Economists suggest PM Modi for economic reforms: privatisation, banks recapitalising, tariff reduction
Economists suggest PM Modi: On Friday, India’s top economists in a meeting with PM Narendra Modi suggested him to incorporate few economic reforms in order to put the economy back on the path of growth. The virtual meeting was held weeks ahead of the annual budget submission, scheduled for February 1. It was attended by 16 economists including former Niti Aayog vice chairman Arvind Panagariya, former chief economic advisors Shankar Acharya, Ashok Lahiri and Arvind Virmani, former New Development Bank chairman KV Kamath and former RBI deputy governor Rakesh Mohan.

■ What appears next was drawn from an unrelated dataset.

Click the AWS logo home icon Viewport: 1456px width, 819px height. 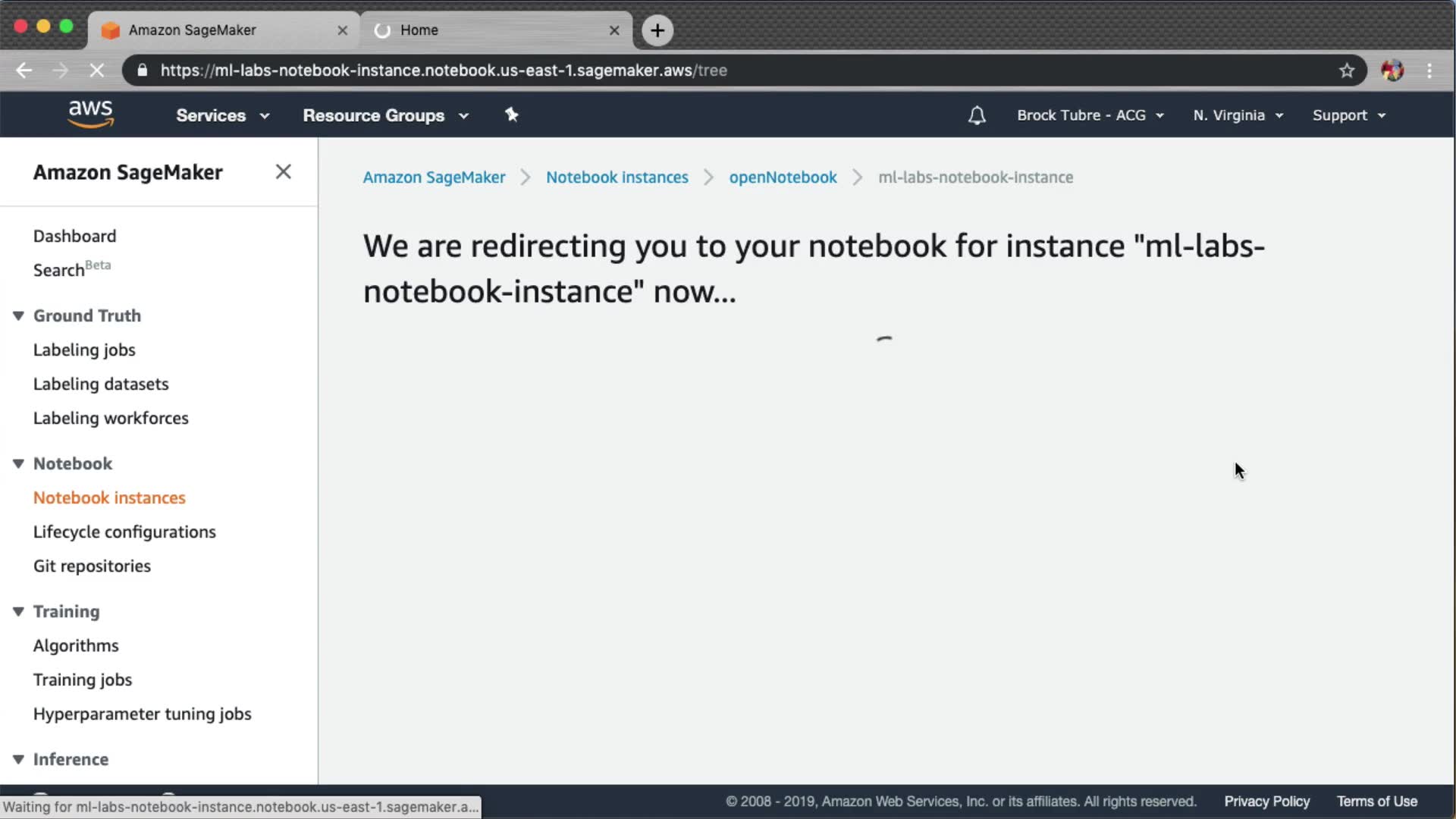(x=90, y=114)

Among the suggestions included shifting focus from challenging international arbitrary penalties to boosting investor confidence and moving towards privatisation, recapitalisation of banks, helping bad banks to address non-performing loans, labour reforms and increasing infrastructure spending. The country recently burnt its hands in Vodafone arbitration case, in September when international arbitration court passed a ruling against India for levying retrospective taxes on Vodafone Group.
One top economist even suggested that the Modi government could introduce a 10-year road map if the BJP leader wanted to transform his earlier announced target of making India a $10 trillion economy, into a reality.

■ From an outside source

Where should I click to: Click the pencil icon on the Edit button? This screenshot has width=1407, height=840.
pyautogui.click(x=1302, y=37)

Few economists also urged the central government to reduce the fiscal deficit target in order to pump up infrastructure spending and push the pandemic-marred economy towards recovery. Some even proposed that the government could undertake disinvestment of its certain units, relax import tariffs in order to put India on the global supply chain.
Central government has been contemplating over measures to drive its the economic growth, especially after Thursday when the government released its annual economic predictions stating that in the current financial year the economy would contract 7.7%.

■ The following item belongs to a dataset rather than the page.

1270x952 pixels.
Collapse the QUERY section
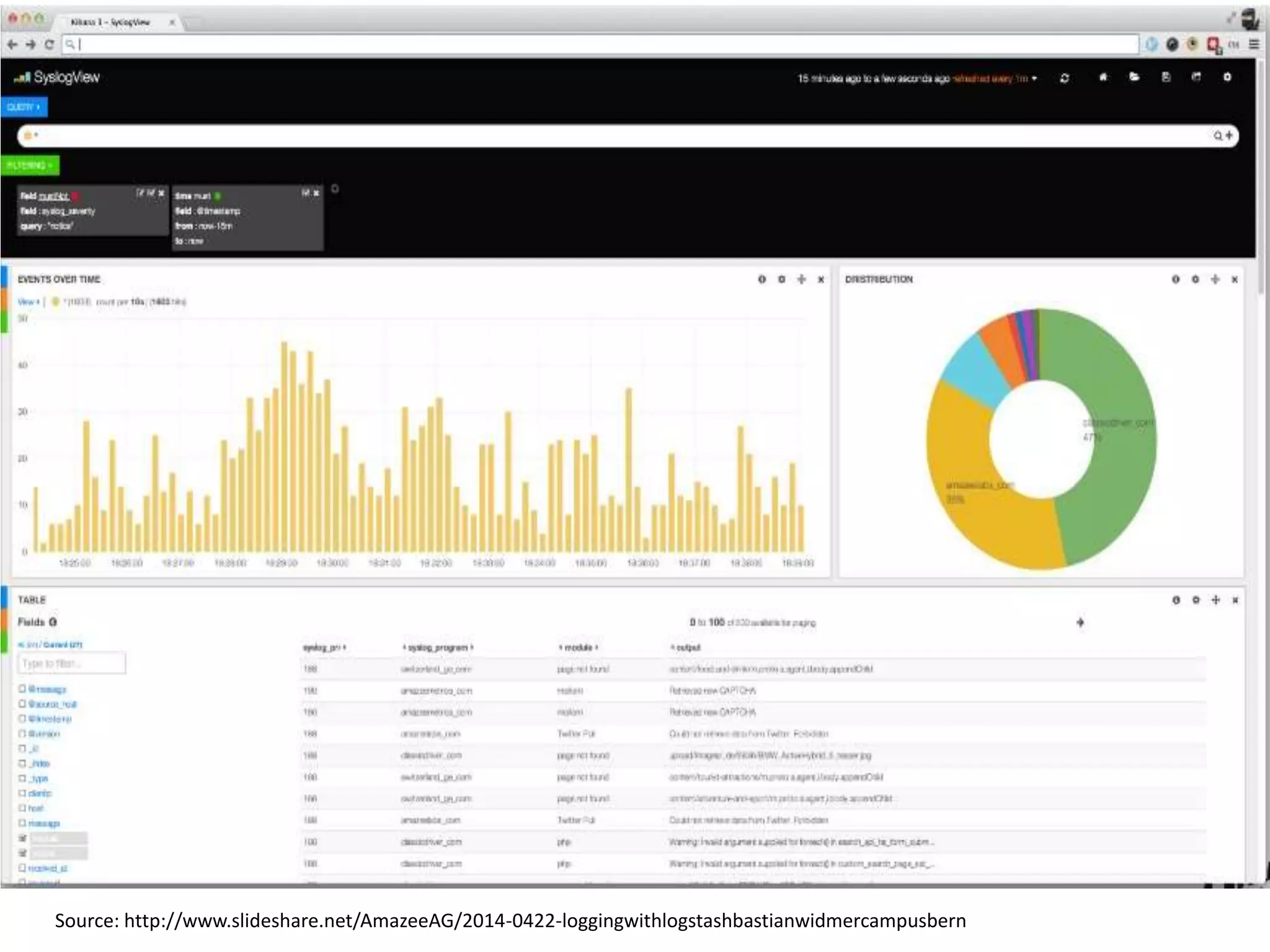[x=24, y=107]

Inside sources revealed that many economists in the meeting consented that in order to push the economy forward. They said that India needed more capital flow from outside and it should welcoming foreign investment as the country was not attracting enough funds.
One of the sources holding inside information over the matter said, “There is a need to boost investor confidence. Government should avoid challenging everything. This is important as investors are still wary of investing in India despite several reform measures.”
Another person, with access to inside information told the Economic Times, “Emphasis was on enhanced spending without bothering about the fiscal deficit at the current juncture, but presenting credible fiscal deficit numbers. This will help boost demand and consumption.”
Besides, the economist also recommended the government to adopt an export-oriented model to encouraging the manufacturing sector and boost outbound shipments of the country. Some even suggested that India should join the Regional Comprehensive Economic Partnership.